4. The appellant sought judicial review of the first respondent's decision to admit the appellant on 6 April and also of the second respondent's decision to apply for the appellant's admission under section 3 notwithstanding the recent decision of the tribunal. The broad thrust of his case was that the application and admission of 6 April were unlawful unless there had been a relevant change of circumstances, and that there had been none. The respondents disputed the need for a relevant change of circumstances to legitimate the application and admission of 6 April but contended that there had on the facts been such a change of circumstances. The appellant's application for judicial review came before Burton J. It was then agreed, for want of time, to confine argument to the legal issue stated at the outset of this opinion and to defer a decision on the factual issue (whether there had or had not been a relevant change of circumstances between 31 March and 6 April 2000) until, if ever, it became necessary to resolve that issue. In the event, following the decision of Laws J in R v Managers of South Western Hospital, Ex p M  QB 683, Burton J decided the legal issue against the appellant and dismissed the application. He concluded his judgment by adopting the ruling of Laws J at page 696 of Ex p M and holding:
"that there is no sense in which those concerned in a section 3 application are at any stage bound by an earlier tribunal decision. The doctors, social worker, and managers must, under the statute, exercise their independent judgment, whether or not there is an extant tribunal decision relating to the patient."

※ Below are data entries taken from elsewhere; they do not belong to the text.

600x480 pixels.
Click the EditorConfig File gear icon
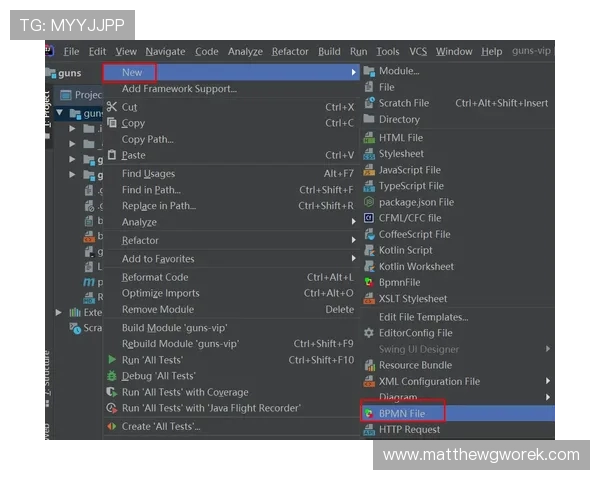point(369,333)
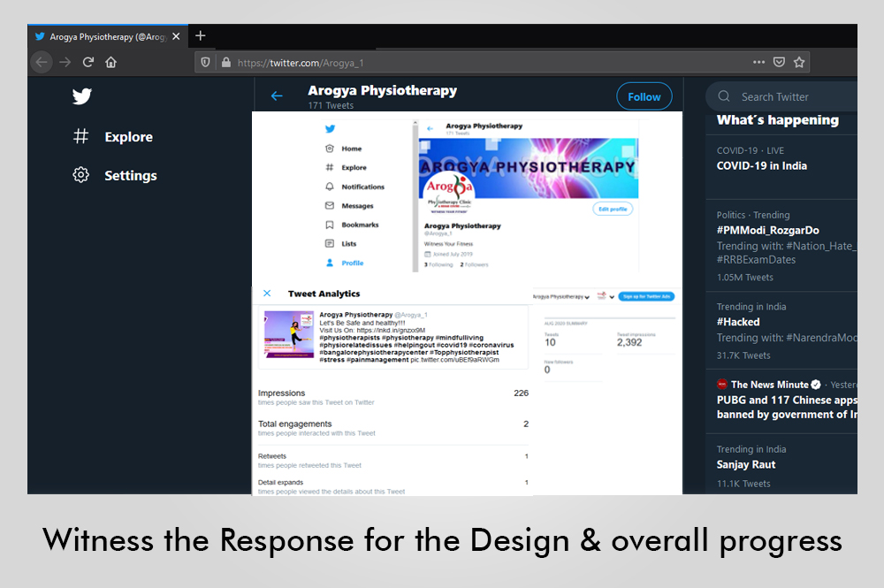
Task: Close the Tweet Analytics panel with X
Action: click(267, 294)
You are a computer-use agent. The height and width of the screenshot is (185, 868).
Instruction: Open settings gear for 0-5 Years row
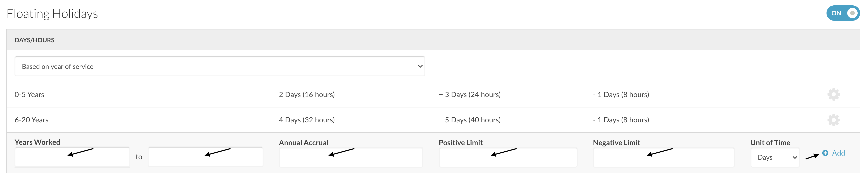[x=833, y=94]
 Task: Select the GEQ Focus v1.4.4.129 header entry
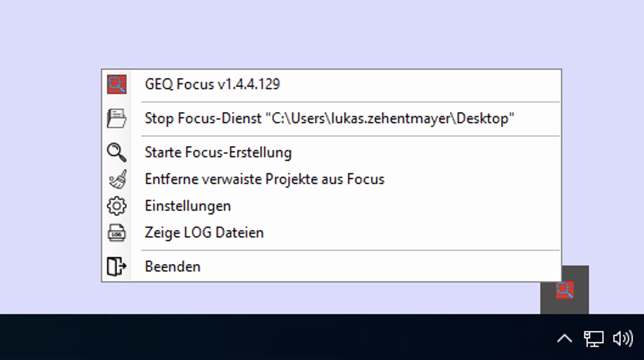tap(331, 85)
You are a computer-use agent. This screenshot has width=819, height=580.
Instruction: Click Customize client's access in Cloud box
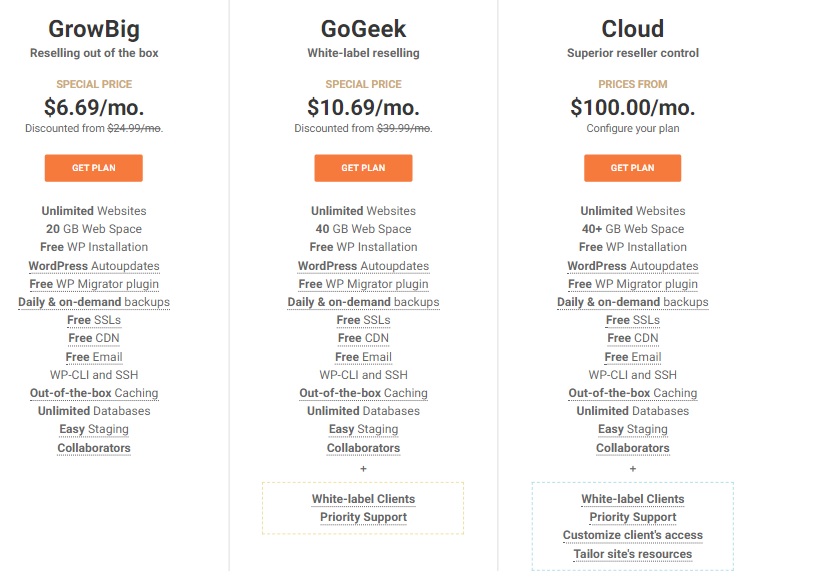[x=633, y=535]
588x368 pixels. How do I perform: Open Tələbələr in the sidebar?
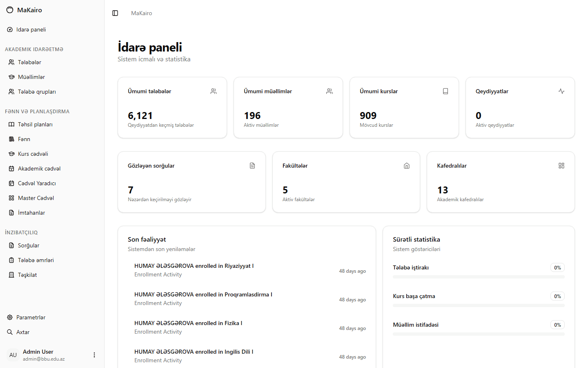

5. While agreeing in the result, the Court of Appeal did not endorse the full breadth of the judge's reasoning. The Master of the Rolls summarised his conclusions in paragraphs 30-34 of his judgment:
"30 The nature of mental illness is such that the severity of the symptoms and the need for treatment will often fluctuate over time. A sequence of discharge, readmission, discharge and readmission is not uncommon. Normally a sensible period is likely to elapse between discharge and readmission. In such circumstances the implied statutory requirement of change of circumstances for which Mr Gordon contends is neither necessary nor sensible. If the professionals concerned are acting objectively and bona fide, the application for readmission is likely to be triggered by behaviour of the patient that is, at least in part, a reaction to life in the community. This will almost certainly constitute a change of circumstances when compared with the patient's reaction to the hospital regime that was prevailing when the tribunal discharged the patient. To require the professionals involved to investigate and attempt a comparison between the two sets of circumstances in order to decide whether or not there has been a relevant change of circumstances would not be helpful or even meaningful.
31 The position is very different where an application for readmission is made within days of a tribunal's decision to discharge, which carries the necessary implication that the criteria for admission are not present - the more so if the patient has remained under the hospital regime because discharge has been deferred, so that there has been no change in the patient's environmental circumstances. In such a situation there is likely to have been, as Mr Gordon pointed out, a difference of view between the patient's responsible medical officer and the tribunal as to whether or not the criteria justifying detention were established. Under the statutory scheme, where such a conflict exists, it is the opinion of the tribunal that is to prevail.
32 In such circumstances I do not see how an approved social worker can properly be satisfied, as required by section 13, that 'an application ought to be made' unless aware of circumstances not known to the tribunal which invalidate the decision of the tribunal. In the absence of such circumstances an application by the approved social worker should, on an application for judicial review, be held unlawful on the ground of irrationality.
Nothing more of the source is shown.